Порой Артем, большой, живописно небрежный, с двинутой на затылок фуражкой, заражаясь певучим весельем жолмерки, заводил песню, когда приходилось идти рядом с ней, и тогда она разливалась звонким подголоском на весь луг… Вилял-извивался ее голос, уходил вдаль до лиловой горы, стлался звонким ливнем над рекой. И как ни спешна была работа, а останавливались на минутку косари, вслушивались в ликующий избыток сил и веселья, в серебристые фиоритуры подголоска на темном фоне низкого голоса Артема. Улыбались. Иронически качали головами, но ласково.
— Канарейка! — говорил, ухмыляясь, Пантелевич.

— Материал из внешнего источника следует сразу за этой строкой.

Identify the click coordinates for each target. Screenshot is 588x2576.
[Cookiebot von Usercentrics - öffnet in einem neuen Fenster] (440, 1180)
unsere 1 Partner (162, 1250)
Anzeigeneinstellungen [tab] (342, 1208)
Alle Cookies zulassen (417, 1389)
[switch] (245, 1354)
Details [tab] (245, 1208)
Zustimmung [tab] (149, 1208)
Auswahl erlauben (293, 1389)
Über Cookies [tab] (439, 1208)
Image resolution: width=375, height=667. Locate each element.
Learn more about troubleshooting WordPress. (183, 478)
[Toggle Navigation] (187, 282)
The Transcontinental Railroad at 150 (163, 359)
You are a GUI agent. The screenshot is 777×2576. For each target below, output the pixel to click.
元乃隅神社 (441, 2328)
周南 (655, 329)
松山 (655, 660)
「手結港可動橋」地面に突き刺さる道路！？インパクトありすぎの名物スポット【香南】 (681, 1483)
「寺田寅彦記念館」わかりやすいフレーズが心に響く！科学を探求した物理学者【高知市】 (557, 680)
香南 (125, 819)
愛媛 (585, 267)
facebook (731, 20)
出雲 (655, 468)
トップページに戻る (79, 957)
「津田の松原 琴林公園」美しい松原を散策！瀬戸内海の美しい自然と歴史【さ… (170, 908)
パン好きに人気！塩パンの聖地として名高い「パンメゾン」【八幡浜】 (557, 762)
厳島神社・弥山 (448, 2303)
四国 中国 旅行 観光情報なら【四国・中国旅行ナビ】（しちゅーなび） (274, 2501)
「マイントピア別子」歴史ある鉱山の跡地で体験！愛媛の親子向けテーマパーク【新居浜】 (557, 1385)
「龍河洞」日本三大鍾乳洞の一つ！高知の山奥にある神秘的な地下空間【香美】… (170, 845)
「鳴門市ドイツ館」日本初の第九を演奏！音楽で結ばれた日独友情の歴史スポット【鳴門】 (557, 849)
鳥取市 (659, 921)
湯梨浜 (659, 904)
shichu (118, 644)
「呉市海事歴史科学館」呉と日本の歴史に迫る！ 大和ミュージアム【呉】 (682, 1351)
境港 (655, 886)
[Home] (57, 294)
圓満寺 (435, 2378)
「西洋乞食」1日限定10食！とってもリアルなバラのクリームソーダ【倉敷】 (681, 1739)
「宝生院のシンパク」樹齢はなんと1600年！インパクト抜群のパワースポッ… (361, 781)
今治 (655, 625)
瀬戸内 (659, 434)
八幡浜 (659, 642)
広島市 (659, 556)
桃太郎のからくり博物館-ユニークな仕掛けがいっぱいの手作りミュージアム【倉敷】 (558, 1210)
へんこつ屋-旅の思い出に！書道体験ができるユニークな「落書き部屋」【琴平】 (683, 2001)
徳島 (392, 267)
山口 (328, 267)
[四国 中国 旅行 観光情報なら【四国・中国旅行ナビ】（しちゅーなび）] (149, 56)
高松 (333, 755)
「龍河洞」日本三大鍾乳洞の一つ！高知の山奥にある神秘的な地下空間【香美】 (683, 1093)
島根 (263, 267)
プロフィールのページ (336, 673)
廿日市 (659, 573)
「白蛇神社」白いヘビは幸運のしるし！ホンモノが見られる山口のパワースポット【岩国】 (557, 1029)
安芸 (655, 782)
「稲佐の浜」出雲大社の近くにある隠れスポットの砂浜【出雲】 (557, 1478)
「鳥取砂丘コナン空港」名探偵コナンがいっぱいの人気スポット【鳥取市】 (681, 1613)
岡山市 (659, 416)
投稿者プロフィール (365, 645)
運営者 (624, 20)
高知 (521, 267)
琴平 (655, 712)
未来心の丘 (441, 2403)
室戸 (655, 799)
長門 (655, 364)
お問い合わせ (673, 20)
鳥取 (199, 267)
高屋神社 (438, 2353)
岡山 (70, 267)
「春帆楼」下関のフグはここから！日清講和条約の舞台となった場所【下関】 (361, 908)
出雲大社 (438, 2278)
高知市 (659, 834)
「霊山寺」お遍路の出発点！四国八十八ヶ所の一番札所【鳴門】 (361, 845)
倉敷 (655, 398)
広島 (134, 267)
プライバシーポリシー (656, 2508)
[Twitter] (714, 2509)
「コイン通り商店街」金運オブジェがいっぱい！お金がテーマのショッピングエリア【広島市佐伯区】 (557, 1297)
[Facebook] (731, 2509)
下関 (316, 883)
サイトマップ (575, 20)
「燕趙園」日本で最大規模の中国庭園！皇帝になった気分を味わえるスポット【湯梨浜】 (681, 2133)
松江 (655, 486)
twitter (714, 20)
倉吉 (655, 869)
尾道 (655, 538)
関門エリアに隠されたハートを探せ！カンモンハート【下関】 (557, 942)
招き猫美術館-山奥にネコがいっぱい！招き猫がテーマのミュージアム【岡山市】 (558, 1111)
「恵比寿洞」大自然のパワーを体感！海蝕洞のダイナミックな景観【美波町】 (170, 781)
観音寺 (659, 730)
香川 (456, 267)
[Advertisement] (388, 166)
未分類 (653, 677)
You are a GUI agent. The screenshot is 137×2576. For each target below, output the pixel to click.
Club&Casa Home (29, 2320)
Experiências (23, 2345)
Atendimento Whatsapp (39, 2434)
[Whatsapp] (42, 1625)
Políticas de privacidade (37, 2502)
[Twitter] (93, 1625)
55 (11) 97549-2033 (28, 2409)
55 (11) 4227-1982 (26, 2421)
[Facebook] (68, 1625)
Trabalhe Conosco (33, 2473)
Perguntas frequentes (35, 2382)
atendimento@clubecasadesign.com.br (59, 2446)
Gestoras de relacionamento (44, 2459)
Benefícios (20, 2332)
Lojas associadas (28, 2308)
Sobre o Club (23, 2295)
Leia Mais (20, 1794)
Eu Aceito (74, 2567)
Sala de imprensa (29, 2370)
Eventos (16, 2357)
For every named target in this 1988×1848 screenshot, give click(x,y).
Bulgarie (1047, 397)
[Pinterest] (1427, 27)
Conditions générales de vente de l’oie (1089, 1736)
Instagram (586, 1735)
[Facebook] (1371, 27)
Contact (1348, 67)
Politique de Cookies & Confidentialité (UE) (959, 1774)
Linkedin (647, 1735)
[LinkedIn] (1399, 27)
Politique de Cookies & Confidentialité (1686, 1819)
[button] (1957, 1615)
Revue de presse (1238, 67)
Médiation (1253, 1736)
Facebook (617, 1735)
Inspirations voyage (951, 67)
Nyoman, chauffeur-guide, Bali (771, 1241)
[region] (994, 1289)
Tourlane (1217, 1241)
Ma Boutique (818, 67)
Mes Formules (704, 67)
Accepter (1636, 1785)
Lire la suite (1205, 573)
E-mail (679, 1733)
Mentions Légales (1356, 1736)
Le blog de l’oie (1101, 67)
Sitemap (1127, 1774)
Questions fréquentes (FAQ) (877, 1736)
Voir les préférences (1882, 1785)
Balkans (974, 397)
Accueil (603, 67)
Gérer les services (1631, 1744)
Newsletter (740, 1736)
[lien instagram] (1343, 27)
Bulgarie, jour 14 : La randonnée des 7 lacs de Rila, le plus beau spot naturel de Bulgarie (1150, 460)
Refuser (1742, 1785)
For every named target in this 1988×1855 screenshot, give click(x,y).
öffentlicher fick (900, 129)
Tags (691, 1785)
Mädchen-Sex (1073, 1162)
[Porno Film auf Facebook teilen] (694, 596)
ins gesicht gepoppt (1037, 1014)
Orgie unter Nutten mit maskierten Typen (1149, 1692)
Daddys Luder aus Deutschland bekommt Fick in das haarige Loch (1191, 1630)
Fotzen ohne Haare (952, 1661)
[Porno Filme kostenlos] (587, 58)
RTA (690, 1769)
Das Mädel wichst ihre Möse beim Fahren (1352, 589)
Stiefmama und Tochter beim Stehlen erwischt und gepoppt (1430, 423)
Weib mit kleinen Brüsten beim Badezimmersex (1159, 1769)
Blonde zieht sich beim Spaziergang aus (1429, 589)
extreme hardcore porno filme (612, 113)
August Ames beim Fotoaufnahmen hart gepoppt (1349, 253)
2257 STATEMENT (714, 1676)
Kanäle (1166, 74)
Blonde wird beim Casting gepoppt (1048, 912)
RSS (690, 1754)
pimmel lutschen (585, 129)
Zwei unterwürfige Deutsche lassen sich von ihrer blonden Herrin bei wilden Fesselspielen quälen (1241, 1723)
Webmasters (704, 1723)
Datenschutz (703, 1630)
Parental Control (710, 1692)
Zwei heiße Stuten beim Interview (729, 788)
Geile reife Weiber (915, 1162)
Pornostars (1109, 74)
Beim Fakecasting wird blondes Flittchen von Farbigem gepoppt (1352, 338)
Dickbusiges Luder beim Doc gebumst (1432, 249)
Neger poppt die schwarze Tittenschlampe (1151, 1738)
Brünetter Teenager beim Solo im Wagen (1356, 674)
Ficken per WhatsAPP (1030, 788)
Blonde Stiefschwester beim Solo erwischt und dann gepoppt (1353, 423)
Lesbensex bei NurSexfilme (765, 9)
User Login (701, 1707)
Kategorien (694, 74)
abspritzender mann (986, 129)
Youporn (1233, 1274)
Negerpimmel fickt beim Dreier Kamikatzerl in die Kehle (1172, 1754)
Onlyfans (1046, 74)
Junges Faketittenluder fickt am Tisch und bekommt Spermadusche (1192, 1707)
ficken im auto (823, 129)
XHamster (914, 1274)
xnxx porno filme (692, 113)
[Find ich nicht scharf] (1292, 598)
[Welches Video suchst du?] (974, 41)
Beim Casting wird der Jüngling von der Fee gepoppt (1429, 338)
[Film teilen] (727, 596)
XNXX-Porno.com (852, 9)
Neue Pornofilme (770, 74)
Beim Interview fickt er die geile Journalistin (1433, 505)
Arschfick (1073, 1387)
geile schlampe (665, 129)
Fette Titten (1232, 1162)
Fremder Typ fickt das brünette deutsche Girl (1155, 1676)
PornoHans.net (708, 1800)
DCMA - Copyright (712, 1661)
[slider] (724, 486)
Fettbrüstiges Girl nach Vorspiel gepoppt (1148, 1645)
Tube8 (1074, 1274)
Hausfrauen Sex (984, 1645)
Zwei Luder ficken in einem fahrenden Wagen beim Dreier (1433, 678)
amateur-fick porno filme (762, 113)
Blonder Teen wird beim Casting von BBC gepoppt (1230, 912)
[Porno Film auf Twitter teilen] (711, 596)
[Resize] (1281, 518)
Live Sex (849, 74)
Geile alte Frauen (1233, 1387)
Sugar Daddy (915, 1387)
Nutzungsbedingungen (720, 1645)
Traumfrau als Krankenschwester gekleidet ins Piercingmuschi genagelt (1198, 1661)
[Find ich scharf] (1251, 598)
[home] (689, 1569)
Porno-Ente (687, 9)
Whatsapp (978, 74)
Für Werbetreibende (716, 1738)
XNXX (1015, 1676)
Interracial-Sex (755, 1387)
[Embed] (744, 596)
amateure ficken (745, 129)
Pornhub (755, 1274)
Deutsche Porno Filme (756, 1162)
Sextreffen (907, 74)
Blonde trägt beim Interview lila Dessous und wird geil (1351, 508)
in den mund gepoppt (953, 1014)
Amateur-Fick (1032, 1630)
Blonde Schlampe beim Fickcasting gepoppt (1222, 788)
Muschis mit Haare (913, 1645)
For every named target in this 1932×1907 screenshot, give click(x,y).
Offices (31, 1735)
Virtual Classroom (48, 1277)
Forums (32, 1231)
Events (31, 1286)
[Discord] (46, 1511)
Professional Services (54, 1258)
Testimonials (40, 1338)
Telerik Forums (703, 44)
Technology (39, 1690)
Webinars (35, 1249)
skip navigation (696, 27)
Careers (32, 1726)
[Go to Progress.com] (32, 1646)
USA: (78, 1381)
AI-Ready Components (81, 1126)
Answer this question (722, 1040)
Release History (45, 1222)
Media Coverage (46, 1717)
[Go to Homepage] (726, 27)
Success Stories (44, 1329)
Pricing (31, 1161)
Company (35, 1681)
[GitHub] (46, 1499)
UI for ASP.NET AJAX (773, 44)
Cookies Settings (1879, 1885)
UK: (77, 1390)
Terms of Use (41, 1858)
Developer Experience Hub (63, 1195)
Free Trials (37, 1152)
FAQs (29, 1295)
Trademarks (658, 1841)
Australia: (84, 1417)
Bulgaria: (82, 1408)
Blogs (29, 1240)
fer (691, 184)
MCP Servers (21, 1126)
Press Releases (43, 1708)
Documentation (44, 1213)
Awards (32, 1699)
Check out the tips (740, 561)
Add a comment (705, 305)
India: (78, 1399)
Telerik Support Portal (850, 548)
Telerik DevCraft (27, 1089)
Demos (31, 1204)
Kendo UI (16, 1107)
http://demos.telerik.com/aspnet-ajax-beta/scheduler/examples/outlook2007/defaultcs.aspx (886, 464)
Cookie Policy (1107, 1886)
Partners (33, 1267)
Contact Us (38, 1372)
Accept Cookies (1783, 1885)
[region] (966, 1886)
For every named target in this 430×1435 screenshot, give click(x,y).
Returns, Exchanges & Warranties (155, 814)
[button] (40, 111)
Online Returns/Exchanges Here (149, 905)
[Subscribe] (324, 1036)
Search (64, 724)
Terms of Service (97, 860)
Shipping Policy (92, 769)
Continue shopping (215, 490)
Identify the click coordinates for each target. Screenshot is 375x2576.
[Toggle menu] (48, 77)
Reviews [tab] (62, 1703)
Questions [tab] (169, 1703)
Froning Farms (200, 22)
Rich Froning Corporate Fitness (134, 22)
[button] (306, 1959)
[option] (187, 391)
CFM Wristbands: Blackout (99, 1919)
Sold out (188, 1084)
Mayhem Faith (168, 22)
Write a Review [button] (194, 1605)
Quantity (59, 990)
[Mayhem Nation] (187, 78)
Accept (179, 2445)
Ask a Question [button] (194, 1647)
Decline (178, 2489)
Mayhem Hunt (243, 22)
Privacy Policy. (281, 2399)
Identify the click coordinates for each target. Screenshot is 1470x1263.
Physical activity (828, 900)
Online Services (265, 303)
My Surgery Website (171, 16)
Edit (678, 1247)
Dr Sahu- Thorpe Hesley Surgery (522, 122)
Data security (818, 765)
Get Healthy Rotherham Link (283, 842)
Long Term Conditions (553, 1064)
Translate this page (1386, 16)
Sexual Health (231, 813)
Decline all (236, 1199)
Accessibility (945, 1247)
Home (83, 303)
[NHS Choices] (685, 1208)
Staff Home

— Гладкая… идол! — прибавлял свекор: — погоди, муж со службы плеть принесет — она сбавит тебе жиру-то…
— Я свово дружка бранила — Зачем рано ходишь, —говорила песня нежно-ласковыми, кудрявыми переливами: —
Ходи, милый, попозднее, Чтобы люди не видали, Чтобы люди не видали, соседи не знали…И звучала в напеве грусть и милая удаль разгула, подкупающее увлечение, светлый смех и темная радость жизни…
Где-то далеко стучит молоток по отбою — монотонно, мерно, торопливой рысью бежит мягкий, деловой, бойкий звук. Догоняя его, звонко шипит лопатка — лижет косу. Изредка плеснет перепел. Широко и далеко, от реки до самого горизонта, звенят, хохочут, кувыкают, чочокают лягушки. За рекой торопливым свистом звенят кулички и звонко ржет молодой жеребчик.
Обрывается песня, звенят косы. Слышен далекий, смягченный расстоянием говор многих голосов. Тонким стеклянным звоном, обгоняясь, свистят по песку кулички: — ви… и… фить-фить-фить…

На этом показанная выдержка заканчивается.